This is the full interview for the story - “Science Corp. Aims to Plant Ideas in Brains with New Device.” The conservation took place on January 10, 2025 at Science Corp.’s headquarters in Alameda, California.
These transcripts are part of our effort to give readers the source material behind stories and a chance to go deeper on the science and technology for those who want it. This will not be for everyone but should please others. I’ll mark the transcripts with the “context window” subhead for easy spotting on the homepage until I change my mind.
The discussion included the following individuals:
Ashlee Vance - Reporter at Core Memory
Max Hodak - CEO of Science Corp.
Alan Mardinly - Director of Biology at Science Corp.
Yifan Kong - Director of Microfabrication at Science Corp.
Hodak: You’re familiar with the basic overall high-concept pitch of neural engineering. There's, of course, no one approach. There are all kinds of different ways you can read and record information from the brain, but they all have trade-offs.
You could place electrodes into the brain and get more bandwidth. You could place electrodes in the blood vessels and get less bandwidth. You could do things in between. You could use ultrasound, but that requires genetic modifications to get very high functional resolution. All of these things have complex trade-offs. And so the corollary is that the appropriate probes depend on the application.
You’re not going to come out with the BCI. You're going to come out with a motor prosthesis, or a visual prosthesis, or an auditory prosthesis.
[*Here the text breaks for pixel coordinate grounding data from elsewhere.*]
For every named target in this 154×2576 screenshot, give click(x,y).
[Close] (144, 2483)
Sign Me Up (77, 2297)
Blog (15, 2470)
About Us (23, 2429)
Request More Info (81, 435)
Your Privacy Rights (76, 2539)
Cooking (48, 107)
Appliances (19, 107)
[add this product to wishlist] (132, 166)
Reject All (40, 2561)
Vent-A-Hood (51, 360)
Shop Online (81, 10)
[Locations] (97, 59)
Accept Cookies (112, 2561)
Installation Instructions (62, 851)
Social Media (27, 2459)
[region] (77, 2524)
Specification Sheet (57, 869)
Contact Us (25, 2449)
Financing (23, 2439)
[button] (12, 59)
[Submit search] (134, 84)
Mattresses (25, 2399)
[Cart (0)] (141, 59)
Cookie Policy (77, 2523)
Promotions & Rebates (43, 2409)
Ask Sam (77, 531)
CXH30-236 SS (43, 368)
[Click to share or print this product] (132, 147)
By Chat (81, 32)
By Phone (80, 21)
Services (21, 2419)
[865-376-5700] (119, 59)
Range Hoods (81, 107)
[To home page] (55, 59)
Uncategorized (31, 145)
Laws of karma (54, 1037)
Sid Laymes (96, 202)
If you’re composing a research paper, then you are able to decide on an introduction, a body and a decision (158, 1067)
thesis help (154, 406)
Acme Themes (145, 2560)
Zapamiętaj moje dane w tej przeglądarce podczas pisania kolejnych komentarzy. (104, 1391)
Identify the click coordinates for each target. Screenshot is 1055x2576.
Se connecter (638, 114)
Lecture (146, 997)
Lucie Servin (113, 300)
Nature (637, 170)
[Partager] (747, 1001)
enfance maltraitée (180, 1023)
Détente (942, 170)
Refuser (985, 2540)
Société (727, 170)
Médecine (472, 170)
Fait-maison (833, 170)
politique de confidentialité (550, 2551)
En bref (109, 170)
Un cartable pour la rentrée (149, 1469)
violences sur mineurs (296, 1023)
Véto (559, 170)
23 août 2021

Or you're going to do modulation for epilepsy or depression. And obviously, there's a lot of progress that's been made on these things, which I'm all for. But I contend that this is not the promise of BCIs. These are intermediate things that will get done along the way. The promise of BCIs is getting big cognitive objects out of the brain, and redrawing the borders around the brain.
We want something that is capable of simultaneous stimulation and recording over large areas of the brain, at single-cell resolution. Ideally with cell-type specificities because there are so many different types of neurons, and if you have an electrode in there, you can't tell a glutamatergic neuron apart from a dopaminergic neuron, or any of these things. And we now do have tools in neuroscience that allow us to record larger numbers of cells, or study the larger number of cells, but that will require genetically modifying the brain. There are pros and cons to these different things, but none of the known conventional neural interface technologies meet these requirements, even in principle.